La première fois que Neith s’est arrêté devant cette fleuristerie, c’était parce qu’un magnifique bouquet de fleurs d’un dégradé de violet ornait la vitrine, et qu’il crevait d’envie de l’acheter pour l’emmener chez lui. Le souci c’est que ce jour-là, Néfertiti fuyait un certain chef de gang.
La seconde fois que Néfertiti s’était arrêté devant la fleuristerie, c’est parce qu’il s’était souvenu du magnifique bouquet, et qu’il avait envie de rafraichir un peu la décoration de son appartement dans l’éventualité où il y emmènerait une nouvelle conquête. Lorsqu’il était arrivé devant la vitrine, une paire de grandes mains agiles et tannées prenaient le bouquet aux teintes violettes, pour l’emmener loin des yeux de Neith. Mais Neith n’avait alors plus d’yeux que pour le vendeur, un homme brun aux yeux doux et au sourire qui faisait se répandre une douce chaleur réconfortante le long des membres agités de l’égyptien.

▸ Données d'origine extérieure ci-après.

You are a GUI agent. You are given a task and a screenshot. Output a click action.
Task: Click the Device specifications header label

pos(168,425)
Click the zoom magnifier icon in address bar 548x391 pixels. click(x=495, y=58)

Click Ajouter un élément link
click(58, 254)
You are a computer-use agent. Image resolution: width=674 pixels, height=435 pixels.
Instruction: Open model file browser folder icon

Ce jour-là, Néfertiti avait acheté une simple rose, juste pour pouvoir entendre la voix de l’homme, juste pour pouvoir poser son regard dans le sien, juste pour mériter l’un de ses sourires et l’entendre dire « A bientôt. »

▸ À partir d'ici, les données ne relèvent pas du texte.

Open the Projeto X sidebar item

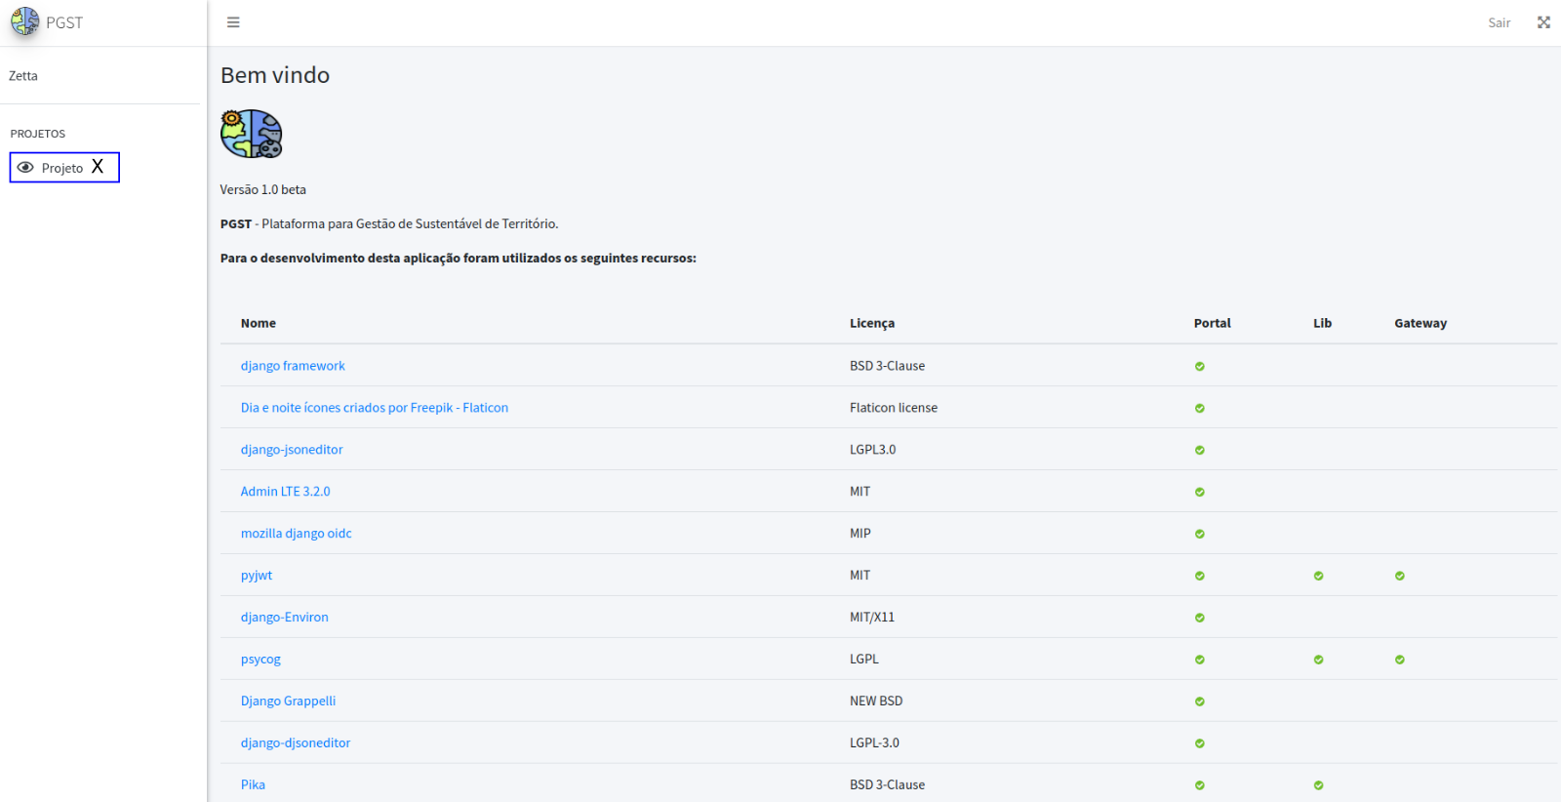point(64,168)

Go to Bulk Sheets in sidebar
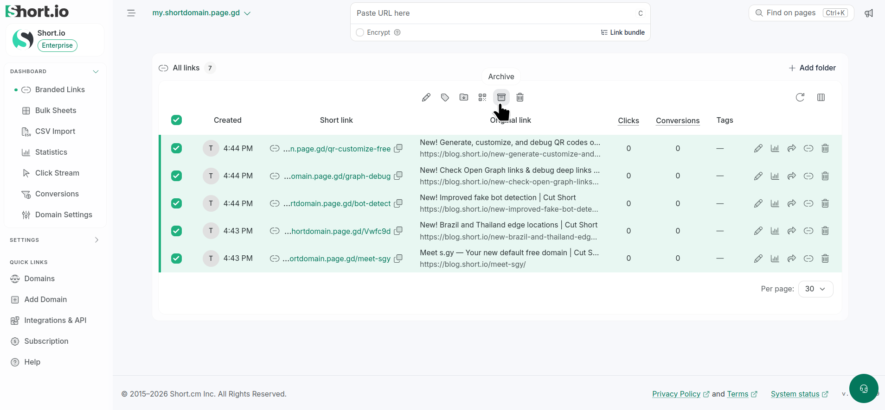[x=56, y=110]
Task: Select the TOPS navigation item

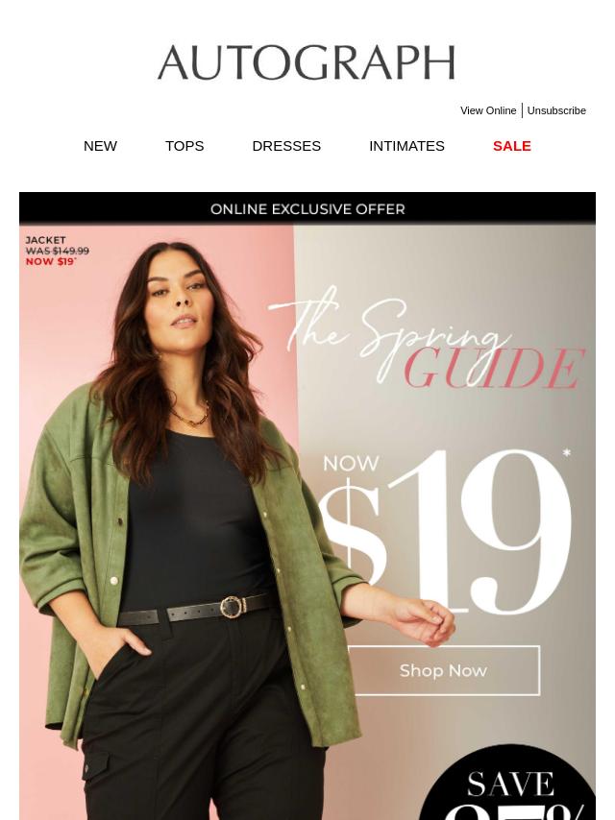Action: coord(185,146)
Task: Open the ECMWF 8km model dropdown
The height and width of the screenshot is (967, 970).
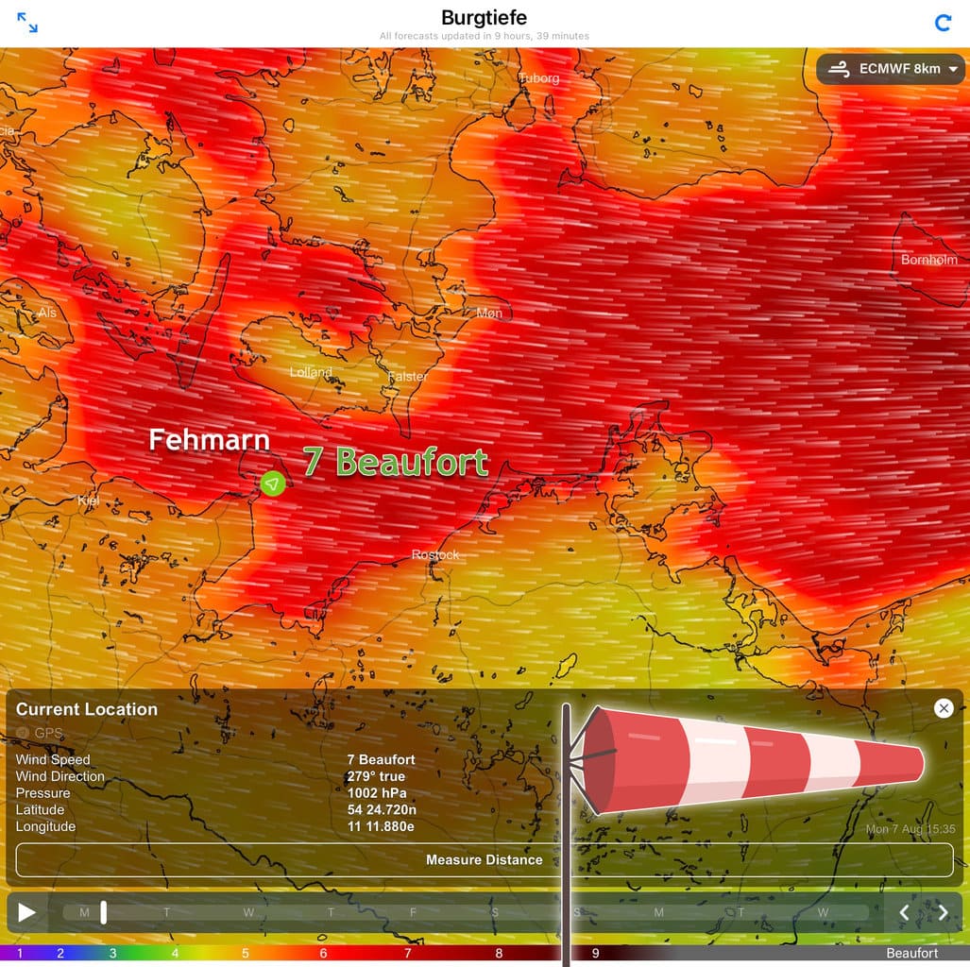Action: tap(893, 69)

Les onze fois suivantes, Néfertiti s’était simplement planqué dans le petit café d’en face, les premières fois avec des lunettes de soleil et un chapeau, pour venir regarder l’homme manipuler les fleurs et les clients avec un charme à couper le souffle.
Ces derniers temps, il faisait beau, et Néfertiti avait laissé tomber les lunettes et le chapeau. Les gens du café le regardaient bizarrement, de toute façon, qu’il les porte ou pas.
Ca ne ressemblait pas vraiment à Neith de laisser tomber ses préoccupations aussi facilement, que ce soit sa mission ou ses photos de chats. Baisser sa garde de cette façon, juste pour le regard chaleureux d’un inconnu… Ca ne lui ressemblait pas.
Aujourd’hui, Néfertiti allait oser rentrer à nouveau dans la boutique, il allait oser lui parler, à cet homme dont il ne connaissait toujours pas le prénom – et ça aussi c’était inhabituel pour Neith, de ne pas tout savoir sur ses interlocuteurs.
Il prit une profonde inspiration et quitta le café, se dirigeant d’un pas assuré jusqu’à la boutique, mais une fois devant la vitrine, une fois son regard posé sur le fleuriste, son corps se paralysé et il resta coincé là, les yeux écarquillés. Il n’avait aucune idée de ce qui lui arrivait, et surtout, ça ne lui était jamais arrivé avant. ‘Ne me dis pas que tu flippes…’ Il se dit à lui-même, et avant qu’il ne puisse faire un pas en arrière comme pour s’enfuir en courant, la porte de la boutique s’ouvrit doucement, dévoilant le bel homme aux grandes mains. Neith déglutit et ouvrit la bouche pour parler, mais aucun son n’en sortit.